● **Instructions to follow**
Your job is to return every line in the data holding the string "payment".

(Saved entries)
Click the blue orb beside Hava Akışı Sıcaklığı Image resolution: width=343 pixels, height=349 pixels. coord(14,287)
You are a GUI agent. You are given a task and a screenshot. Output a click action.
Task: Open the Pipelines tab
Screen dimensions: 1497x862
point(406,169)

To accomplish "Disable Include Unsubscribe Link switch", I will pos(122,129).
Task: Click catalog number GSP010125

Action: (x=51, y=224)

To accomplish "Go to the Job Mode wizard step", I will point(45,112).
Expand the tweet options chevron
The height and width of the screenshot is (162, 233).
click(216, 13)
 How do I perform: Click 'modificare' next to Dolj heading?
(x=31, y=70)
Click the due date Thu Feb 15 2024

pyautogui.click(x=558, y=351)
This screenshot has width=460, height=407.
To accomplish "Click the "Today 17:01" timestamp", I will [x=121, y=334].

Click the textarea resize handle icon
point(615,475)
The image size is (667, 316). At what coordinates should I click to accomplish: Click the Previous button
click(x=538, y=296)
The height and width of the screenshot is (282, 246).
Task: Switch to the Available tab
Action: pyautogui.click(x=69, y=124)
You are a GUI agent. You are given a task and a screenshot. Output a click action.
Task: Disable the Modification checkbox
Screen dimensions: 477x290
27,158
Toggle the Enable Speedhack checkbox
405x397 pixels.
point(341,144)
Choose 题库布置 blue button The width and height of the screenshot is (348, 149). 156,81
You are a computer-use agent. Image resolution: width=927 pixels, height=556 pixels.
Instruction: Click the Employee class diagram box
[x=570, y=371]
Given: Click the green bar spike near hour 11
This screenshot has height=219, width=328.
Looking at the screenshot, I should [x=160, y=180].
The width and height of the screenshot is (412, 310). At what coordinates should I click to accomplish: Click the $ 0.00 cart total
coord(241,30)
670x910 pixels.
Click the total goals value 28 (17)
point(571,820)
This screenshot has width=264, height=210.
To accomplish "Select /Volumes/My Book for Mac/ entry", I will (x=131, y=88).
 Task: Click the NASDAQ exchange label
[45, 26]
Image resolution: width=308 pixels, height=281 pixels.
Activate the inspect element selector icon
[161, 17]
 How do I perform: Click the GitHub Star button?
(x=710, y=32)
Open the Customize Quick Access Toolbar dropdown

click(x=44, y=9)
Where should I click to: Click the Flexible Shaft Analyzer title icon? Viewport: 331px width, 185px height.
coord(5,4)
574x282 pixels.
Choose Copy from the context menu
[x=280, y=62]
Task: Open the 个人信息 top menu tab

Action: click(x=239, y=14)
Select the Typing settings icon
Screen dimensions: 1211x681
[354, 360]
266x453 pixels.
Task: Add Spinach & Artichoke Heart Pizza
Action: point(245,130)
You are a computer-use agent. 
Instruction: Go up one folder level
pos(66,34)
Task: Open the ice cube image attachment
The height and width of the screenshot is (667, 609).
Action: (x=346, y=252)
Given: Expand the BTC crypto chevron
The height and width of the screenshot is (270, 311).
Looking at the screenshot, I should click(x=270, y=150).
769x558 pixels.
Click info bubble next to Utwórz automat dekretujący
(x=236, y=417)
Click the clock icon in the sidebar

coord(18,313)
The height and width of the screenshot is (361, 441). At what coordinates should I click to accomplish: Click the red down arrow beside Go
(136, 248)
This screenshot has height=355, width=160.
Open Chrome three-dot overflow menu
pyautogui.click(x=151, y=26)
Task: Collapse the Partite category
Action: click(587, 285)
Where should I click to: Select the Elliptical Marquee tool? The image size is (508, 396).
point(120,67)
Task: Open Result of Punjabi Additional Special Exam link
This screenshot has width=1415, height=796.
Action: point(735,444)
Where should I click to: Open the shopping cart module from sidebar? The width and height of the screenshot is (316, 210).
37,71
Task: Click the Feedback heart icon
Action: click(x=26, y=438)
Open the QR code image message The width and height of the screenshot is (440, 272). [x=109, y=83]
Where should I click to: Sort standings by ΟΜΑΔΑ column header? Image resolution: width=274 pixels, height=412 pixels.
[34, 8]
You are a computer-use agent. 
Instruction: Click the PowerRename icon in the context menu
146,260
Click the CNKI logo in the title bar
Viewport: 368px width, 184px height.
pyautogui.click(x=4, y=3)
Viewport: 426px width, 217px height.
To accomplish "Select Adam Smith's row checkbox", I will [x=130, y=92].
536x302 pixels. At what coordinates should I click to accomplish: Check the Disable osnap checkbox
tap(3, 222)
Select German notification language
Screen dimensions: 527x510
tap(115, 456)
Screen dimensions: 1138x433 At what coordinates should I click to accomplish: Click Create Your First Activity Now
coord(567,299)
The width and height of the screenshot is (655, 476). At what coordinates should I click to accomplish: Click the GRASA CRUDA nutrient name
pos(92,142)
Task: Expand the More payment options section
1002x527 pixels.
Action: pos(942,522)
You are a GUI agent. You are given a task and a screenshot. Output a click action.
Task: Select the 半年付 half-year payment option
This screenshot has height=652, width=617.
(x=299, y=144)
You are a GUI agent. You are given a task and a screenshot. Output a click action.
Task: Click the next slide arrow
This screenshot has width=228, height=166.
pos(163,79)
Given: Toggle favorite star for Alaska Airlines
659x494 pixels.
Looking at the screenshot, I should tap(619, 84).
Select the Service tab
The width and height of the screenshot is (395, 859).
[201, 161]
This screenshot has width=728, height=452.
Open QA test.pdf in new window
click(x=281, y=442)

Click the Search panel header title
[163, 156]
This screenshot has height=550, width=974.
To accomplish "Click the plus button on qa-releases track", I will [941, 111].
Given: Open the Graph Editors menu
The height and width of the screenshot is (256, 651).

● **Exercise solution**
Task: Expand the More payment options section
Task: Select the 半年付 half-year payment option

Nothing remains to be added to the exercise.